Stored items
◇ ◇ ◇ ◇ ◇

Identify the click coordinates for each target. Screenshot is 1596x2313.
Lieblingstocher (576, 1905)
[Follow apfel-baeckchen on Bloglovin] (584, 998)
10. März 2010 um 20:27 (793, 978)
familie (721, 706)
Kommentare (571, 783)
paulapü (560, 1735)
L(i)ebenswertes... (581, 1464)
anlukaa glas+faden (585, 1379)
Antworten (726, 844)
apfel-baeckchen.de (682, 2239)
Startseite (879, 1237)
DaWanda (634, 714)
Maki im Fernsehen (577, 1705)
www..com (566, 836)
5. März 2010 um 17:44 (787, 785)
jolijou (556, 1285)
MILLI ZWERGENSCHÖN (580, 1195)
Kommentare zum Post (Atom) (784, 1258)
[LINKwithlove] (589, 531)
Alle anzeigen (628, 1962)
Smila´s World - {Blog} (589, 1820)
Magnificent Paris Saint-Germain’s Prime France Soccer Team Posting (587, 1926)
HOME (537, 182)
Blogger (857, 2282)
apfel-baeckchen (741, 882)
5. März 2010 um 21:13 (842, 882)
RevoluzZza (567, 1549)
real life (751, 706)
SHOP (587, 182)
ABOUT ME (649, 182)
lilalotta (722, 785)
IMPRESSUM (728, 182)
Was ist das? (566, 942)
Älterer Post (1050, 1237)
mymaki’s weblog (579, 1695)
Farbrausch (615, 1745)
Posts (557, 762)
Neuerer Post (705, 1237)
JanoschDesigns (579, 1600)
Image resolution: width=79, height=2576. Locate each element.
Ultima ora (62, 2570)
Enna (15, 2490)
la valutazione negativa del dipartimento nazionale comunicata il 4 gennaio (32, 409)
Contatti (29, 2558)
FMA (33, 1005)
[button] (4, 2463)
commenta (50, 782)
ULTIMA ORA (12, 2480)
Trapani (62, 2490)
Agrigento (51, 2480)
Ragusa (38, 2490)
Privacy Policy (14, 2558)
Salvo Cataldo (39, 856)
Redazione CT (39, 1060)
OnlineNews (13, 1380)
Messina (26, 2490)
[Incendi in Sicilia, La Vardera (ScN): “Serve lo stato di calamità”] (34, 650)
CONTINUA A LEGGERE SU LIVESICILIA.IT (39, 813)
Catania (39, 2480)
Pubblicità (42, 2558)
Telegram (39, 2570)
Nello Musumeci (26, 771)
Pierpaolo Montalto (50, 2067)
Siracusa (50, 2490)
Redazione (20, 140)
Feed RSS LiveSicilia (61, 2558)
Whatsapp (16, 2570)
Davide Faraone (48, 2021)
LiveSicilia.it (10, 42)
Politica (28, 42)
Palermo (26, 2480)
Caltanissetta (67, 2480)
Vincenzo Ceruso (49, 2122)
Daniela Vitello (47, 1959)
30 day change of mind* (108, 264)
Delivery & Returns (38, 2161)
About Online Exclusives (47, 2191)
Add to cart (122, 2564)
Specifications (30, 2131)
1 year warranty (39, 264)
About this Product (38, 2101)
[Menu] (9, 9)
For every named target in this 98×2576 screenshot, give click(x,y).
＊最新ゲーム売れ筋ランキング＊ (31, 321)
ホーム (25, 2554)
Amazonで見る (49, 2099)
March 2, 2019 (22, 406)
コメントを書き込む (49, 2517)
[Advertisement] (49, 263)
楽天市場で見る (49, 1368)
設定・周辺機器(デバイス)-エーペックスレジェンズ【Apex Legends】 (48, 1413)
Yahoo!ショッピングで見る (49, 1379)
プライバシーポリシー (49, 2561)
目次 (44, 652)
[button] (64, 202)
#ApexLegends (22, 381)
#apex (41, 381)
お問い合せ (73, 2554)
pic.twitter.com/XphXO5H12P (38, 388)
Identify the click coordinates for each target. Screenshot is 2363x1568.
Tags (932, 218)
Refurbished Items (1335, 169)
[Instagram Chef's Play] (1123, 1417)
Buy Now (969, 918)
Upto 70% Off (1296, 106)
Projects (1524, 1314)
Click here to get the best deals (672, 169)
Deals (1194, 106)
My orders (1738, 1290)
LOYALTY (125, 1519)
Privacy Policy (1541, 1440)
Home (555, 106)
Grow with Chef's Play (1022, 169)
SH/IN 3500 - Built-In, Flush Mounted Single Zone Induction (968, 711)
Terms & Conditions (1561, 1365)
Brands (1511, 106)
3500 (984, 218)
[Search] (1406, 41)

◇ ◇ ◇ ◇ ◇

EXERCISE INSTRUCTIONS => Return word for word the lines above from the line with "5. März 2010 um 21:13 (842, 882)" to the line with "Vincenzo Ceruso (49, 2122)", including both and leaving out all others.

EXERCISE RESULT =>
5. März 2010 um 21:13 (842, 882)
RevoluzZza (567, 1549)
real life (751, 706)
SHOP (587, 182)
ABOUT ME (649, 182)
lilalotta (722, 785)
IMPRESSUM (728, 182)
Was ist das? (566, 942)
Älterer Post (1050, 1237)
mymaki’s weblog (579, 1695)
Farbrausch (615, 1745)
Posts (557, 762)
Neuerer Post (705, 1237)
JanoschDesigns (579, 1600)
Image resolution: width=79, height=2576. Locate each element.
Ultima ora (62, 2570)
Enna (15, 2490)
la valutazione negativa del dipartimento nazionale comunicata il 4 gennaio (32, 409)
Contatti (29, 2558)
FMA (33, 1005)
[button] (4, 2463)
commenta (50, 782)
ULTIMA ORA (12, 2480)
Trapani (62, 2490)
Agrigento (51, 2480)
Ragusa (38, 2490)
Privacy Policy (14, 2558)
Salvo Cataldo (39, 856)
Redazione CT (39, 1060)
OnlineNews (13, 1380)
Messina (26, 2490)
[Incendi in Sicilia, La Vardera (ScN): “Serve lo stato di calamità”] (34, 650)
CONTINUA A LEGGERE SU LIVESICILIA.IT (39, 813)
Catania (39, 2480)
Pubblicità (42, 2558)
Telegram (39, 2570)
Nello Musumeci (26, 771)
Pierpaolo Montalto (50, 2067)
Siracusa (50, 2490)
Redazione (20, 140)
Feed RSS LiveSicilia (61, 2558)
Whatsapp (16, 2570)
Davide Faraone (48, 2021)
LiveSicilia.it (10, 42)
Politica (28, 42)
Palermo (26, 2480)
Caltanissetta (67, 2480)
Vincenzo Ceruso (49, 2122)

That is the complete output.